- Directions: Find every line of the records that has "tweet" and return it.
==== Exercise materials ====
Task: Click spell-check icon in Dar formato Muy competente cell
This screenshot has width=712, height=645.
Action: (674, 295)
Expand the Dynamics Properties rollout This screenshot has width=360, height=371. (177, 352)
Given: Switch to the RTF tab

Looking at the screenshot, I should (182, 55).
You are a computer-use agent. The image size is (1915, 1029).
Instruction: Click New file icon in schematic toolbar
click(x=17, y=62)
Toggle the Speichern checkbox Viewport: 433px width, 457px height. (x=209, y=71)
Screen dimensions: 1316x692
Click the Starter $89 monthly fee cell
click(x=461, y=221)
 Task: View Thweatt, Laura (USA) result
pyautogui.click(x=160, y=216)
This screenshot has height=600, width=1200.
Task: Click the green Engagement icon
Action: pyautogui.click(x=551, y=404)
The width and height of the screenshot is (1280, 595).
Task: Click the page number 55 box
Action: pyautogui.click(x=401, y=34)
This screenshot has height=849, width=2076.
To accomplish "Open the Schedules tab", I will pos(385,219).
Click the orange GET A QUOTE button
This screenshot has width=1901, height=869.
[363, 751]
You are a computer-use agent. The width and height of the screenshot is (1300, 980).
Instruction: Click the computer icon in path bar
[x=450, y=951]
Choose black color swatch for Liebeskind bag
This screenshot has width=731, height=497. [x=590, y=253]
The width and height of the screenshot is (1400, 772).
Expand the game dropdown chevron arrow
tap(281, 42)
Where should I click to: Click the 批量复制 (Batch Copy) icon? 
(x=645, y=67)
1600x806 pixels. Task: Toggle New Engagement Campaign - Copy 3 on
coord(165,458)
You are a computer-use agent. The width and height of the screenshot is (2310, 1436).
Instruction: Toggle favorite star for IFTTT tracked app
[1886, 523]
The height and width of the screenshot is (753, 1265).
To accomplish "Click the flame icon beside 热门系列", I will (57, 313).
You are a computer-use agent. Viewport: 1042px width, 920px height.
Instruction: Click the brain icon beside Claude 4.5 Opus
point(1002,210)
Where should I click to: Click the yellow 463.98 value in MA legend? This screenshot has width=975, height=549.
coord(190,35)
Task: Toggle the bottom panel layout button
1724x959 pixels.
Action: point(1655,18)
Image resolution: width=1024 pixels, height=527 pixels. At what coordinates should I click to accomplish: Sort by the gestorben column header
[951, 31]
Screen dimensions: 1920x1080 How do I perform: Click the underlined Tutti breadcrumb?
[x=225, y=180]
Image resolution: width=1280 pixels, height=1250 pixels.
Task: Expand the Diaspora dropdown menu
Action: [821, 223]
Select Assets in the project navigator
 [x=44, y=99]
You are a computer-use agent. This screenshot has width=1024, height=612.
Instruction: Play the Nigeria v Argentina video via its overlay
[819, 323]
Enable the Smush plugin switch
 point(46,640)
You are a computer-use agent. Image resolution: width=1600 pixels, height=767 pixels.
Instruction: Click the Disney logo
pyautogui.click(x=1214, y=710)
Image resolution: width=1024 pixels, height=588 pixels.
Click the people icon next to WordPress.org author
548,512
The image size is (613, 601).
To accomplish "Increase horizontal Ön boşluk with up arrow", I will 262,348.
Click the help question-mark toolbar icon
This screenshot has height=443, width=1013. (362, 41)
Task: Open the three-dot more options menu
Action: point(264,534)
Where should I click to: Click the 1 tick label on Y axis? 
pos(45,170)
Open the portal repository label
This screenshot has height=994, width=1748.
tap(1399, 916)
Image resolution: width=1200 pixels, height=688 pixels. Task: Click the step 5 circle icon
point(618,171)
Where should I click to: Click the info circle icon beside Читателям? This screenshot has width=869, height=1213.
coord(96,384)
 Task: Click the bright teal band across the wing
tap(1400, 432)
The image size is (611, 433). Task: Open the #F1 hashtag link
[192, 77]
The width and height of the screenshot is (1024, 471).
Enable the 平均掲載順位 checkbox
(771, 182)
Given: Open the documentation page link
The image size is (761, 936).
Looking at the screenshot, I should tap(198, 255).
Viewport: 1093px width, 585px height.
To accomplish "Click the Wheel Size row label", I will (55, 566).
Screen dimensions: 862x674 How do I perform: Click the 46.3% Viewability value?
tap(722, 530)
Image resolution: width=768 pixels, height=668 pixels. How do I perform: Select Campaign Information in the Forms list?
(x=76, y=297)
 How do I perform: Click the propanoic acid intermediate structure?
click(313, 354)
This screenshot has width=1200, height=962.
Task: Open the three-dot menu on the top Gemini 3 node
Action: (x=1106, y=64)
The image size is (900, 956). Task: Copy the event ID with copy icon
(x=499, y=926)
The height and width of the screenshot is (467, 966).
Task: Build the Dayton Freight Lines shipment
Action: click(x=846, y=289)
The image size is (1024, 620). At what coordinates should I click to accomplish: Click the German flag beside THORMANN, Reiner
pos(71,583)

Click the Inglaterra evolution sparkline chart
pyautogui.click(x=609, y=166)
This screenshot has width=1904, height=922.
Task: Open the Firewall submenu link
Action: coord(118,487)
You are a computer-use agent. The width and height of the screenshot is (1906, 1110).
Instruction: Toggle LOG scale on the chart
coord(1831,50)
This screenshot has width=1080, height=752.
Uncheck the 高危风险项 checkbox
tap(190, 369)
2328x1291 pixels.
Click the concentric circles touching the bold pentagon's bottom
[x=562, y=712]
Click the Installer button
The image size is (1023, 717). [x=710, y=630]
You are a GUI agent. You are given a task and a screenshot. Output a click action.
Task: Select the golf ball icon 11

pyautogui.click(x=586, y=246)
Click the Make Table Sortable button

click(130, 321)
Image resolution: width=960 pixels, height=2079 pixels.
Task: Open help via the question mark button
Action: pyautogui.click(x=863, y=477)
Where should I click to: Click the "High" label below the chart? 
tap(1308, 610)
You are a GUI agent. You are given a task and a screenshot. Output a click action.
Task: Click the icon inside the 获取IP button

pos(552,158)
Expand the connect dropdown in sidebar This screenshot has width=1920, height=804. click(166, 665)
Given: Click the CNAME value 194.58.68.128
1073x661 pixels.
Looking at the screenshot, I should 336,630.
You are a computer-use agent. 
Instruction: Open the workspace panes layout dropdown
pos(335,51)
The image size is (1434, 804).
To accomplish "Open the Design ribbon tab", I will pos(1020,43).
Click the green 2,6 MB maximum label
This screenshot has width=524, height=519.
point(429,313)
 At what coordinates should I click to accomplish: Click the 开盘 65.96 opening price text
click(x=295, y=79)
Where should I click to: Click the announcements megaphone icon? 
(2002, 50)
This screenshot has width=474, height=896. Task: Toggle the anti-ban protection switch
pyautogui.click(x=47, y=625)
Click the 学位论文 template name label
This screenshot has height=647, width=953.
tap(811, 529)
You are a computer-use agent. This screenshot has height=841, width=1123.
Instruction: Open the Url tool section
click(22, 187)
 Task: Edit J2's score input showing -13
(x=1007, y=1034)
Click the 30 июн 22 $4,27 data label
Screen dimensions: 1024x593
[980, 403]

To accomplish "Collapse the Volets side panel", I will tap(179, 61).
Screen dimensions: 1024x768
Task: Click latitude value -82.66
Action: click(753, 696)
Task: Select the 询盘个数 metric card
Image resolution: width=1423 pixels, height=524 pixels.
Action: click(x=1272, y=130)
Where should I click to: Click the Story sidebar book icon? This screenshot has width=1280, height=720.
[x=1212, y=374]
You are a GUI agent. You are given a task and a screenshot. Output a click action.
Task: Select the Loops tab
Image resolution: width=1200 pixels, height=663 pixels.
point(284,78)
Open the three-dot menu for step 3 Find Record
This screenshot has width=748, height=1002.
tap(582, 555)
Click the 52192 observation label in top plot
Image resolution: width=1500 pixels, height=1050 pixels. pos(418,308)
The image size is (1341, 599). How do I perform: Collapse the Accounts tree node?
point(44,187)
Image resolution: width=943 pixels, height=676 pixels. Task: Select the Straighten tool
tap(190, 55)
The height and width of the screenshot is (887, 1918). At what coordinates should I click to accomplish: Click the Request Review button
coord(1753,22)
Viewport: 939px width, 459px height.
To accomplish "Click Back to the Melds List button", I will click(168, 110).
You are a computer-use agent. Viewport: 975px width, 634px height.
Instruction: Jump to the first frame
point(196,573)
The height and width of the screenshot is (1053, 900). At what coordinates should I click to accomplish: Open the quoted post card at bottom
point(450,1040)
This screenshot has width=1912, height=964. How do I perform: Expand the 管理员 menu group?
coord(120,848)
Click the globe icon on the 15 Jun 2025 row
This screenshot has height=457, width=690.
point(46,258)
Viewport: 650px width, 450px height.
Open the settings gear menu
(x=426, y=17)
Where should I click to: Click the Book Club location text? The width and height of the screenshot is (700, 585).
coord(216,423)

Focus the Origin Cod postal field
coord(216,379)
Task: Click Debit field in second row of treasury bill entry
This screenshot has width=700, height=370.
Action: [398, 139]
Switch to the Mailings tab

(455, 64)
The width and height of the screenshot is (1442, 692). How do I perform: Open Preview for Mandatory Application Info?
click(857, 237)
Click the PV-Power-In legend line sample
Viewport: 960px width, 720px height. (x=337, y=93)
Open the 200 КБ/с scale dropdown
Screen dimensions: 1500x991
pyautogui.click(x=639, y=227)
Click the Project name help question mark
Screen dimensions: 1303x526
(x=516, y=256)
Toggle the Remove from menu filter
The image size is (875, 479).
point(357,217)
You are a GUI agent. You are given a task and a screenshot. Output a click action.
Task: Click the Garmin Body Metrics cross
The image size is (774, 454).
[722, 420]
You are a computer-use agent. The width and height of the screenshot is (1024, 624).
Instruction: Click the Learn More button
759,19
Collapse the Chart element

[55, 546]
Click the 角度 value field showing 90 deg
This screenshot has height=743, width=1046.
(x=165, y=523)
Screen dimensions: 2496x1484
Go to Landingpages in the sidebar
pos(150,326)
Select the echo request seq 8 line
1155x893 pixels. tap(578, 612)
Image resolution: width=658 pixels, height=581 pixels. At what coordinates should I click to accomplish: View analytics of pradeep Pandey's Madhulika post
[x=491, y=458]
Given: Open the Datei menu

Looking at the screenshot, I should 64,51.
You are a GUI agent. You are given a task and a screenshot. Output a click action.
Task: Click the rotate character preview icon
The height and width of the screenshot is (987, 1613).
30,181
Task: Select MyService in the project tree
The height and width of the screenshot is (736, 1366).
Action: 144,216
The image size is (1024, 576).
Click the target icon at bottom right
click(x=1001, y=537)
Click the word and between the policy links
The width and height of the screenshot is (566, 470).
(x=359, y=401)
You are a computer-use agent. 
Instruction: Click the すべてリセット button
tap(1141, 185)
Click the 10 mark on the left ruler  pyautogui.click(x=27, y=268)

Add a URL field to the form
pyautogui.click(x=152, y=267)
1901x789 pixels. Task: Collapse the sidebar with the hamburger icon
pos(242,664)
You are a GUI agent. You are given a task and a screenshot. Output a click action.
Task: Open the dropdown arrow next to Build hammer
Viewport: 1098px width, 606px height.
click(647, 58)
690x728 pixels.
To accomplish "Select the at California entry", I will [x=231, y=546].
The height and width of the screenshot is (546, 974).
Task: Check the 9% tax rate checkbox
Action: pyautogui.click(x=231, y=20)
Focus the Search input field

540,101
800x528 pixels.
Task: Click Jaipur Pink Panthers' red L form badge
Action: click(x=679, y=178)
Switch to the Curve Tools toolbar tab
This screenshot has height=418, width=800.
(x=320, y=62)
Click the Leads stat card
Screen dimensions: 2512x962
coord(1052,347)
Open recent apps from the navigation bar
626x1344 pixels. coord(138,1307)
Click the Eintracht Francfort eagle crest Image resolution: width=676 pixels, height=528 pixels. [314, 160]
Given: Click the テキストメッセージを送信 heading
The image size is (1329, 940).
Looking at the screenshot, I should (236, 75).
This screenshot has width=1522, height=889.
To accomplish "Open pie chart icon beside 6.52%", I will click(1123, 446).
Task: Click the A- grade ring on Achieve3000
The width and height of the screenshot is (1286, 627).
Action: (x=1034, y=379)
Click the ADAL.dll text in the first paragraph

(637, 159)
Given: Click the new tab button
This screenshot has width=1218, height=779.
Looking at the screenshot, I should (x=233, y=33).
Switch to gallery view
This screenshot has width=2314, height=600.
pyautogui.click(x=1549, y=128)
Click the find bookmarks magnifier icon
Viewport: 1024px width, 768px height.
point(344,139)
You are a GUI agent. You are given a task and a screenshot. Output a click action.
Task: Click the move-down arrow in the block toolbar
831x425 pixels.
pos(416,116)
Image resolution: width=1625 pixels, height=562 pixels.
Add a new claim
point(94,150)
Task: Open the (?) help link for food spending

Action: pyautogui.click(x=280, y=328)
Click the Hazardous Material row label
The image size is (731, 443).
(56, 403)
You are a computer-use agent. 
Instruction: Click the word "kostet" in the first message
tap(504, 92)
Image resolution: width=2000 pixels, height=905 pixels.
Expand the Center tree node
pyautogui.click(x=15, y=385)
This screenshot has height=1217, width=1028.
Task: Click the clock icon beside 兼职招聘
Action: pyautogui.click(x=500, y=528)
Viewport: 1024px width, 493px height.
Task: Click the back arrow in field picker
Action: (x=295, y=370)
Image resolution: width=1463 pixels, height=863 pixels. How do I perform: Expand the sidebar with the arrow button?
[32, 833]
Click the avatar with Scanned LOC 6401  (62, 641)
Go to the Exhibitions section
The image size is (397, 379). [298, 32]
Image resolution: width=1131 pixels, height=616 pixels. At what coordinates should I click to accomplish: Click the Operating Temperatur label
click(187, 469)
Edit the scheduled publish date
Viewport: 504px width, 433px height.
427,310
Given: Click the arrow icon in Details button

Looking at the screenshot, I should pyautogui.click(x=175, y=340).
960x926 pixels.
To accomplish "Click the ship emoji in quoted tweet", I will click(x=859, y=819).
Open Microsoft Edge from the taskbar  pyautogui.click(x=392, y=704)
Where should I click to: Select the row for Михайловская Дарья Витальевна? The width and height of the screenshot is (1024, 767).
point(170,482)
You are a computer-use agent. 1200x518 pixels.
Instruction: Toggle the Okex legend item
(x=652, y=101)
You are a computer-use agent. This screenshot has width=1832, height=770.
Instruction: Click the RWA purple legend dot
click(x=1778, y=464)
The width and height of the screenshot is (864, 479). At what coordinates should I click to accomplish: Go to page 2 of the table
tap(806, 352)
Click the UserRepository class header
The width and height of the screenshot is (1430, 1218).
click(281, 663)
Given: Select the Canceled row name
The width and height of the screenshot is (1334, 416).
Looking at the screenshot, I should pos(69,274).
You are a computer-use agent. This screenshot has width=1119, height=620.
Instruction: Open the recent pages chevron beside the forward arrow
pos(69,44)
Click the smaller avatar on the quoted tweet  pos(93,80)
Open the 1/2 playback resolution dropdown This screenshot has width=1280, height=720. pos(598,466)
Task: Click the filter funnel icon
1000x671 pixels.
====
- Output for this exercise:
To accomplish "Click the ship emoji in quoted tweet", I will click(x=859, y=819).
Click the smaller avatar on the quoted tweet  pos(93,80)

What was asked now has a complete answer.